Structured approach needed to prevent unnecessary damage to public health
The food safety system in the Netherlands has been shown to be vulnerable. There is no structured approach to detecting and assessing emerging food safety risks. In consequence, risks are not always identified properly or are discovered too late, and people can become ill unnecessarily as a result. This is shown in the report ‘Emerging food safety risks’, which was published 20 June 2019 by the Dutch Safety Board.
In recent years, the Netherlands has been alarmed on several occasions by incidents in the food chain, such as salmonella in smoked salmon, illegal activities with horsemeat, and Q fever. The discovery of the pesticide fipronil in eggs in summer 2017 prompted the Board to investigate the food safety system in the Netherlands. The investigation showed that the food sector mainly focuses on known risks that have arisen in the past. However, changing circumstances can cause food safety risks to occur in a different guise or become more severe. For example, the same toxin that occurs in the Japanese pufferfish was recently found in Dutch shellfish. An improved understanding of emerging risks should result in a more robust food safety system, in which companies and public authorities are less frequently taken by surprise and consumers suffer less damage to health.
The Dutch Safety Board has investigated a number of examples of the way in which emerging risks are dealt with. In the fipronil incident, it was shown that the use of illegal substances against red mites in laying hens was not recognized as a risk, despite the fact that this had occurred previously. This meant that action was taken too late and millions of eggs had to be withdrawn from the market.
Signals indicating that the risks of pathogens on fruit and vegetables might be greater than previously thought are not being properly picked up and assessed. In the US, fruit and vegetables are considered to be the main cause of food-borne infections, while in the Netherlands, in contrast, the risk is estimated to be very low. It is striking that this disparity has not been investigated and that it is not known which standpoint is closer to reality. However, it is important to have a good understanding of the risks, particularly as fruit and vegetables are so crucial for a healthy diet.

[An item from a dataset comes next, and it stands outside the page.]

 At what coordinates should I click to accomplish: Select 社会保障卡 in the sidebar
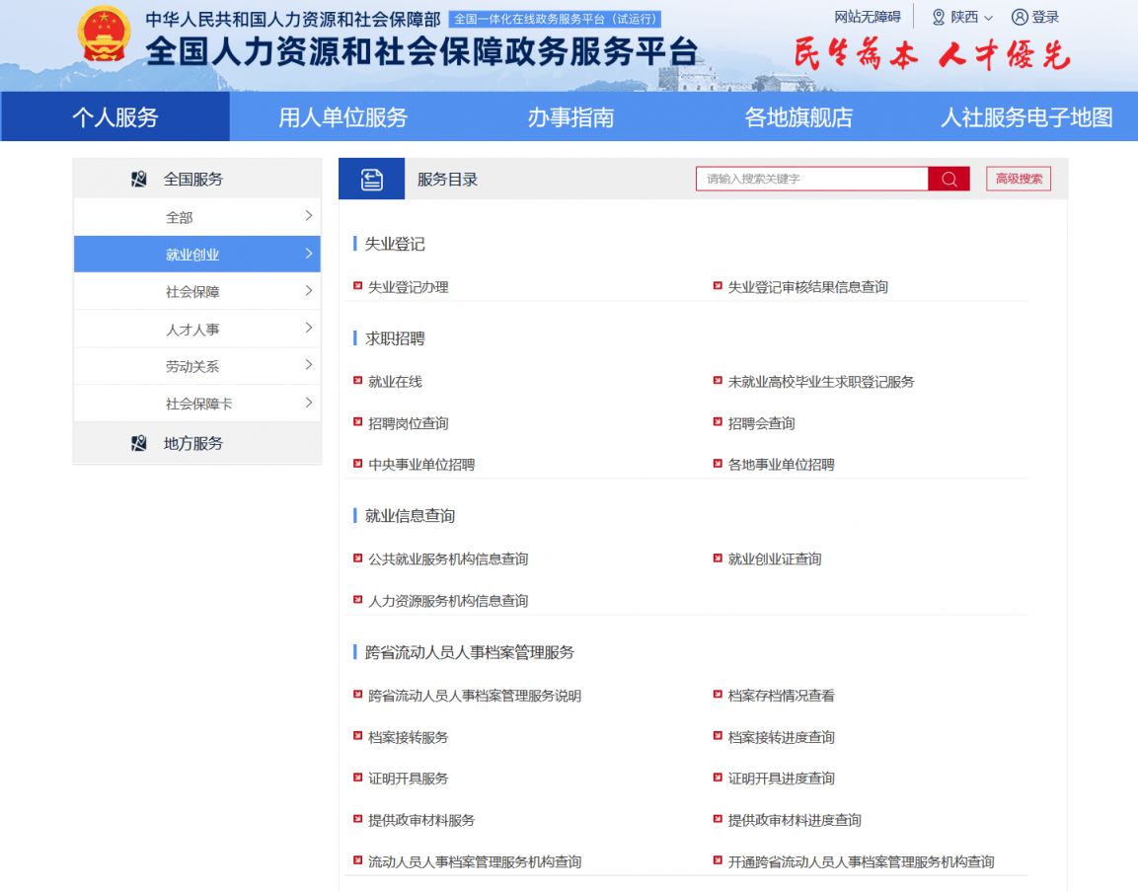[x=198, y=404]
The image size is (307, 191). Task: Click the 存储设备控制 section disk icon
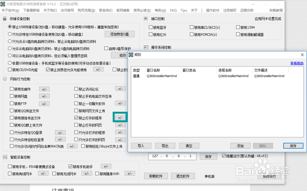pos(5,18)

In the period 2007-2010, the emergence of Q fever was recognized too late, which had serious consequences for the people who were infected. In the case of hepatitis E, the increase in infections from pork was detected, but uncertainties as to the risks impeded prompt action.
Identifying risks is complex
Food production and trade have become significantly more complex over the last few decades, making it harder to manage risks. Food products and raw materials come from all over the world and the trade flows are too complex for the associated risks to be clearly understood and evaluated. In addition, the number of vulnerable consumers, such as the elderly and the chronically ill, is increasing. The trend for consuming more raw and unprocessed food is accompanied by risks, as it is more likely that pathogens are not destroyed. All these factors require additional effort in order to continue guaranteeing food safety.
In the overwhelming majority of food-borne infections, the source of the infection is not traced, which is a major shortcoming of the system. It is virtually unknown what has made people ill and in consequence, the infection cannot be tackled at the source. This means, furthermore, that there is a lack of important information for assessing the performance of the food safety system.
The Dutch Safety Board maintains that a more robust food safety system is essential so as to estimate emerging risks properly in advance and intervene in good time. When incidents occur, it is important for signals to be recognized and acted on more effectively and more rapidly. In the current structure, the detection and assessment of emerging risks is fragmented. To make structural improvements to the understanding of risks, the Board recommends that the Minister of Medical Care and Sport set up an authoritative body. This body could collect information from as many sources as possible – such as academia, the National Institute for Public Health and the Environment (RIVM), the Netherlands Food and Consumer Product Safety Authority (NVWA), food business operators, and consumers – and, in an independent manner, build up a comprehensive overview of emerging risks to food safety. The Minister for Medical Care and Sport should subsequently ensure that the reports are followed up as quickly as possible.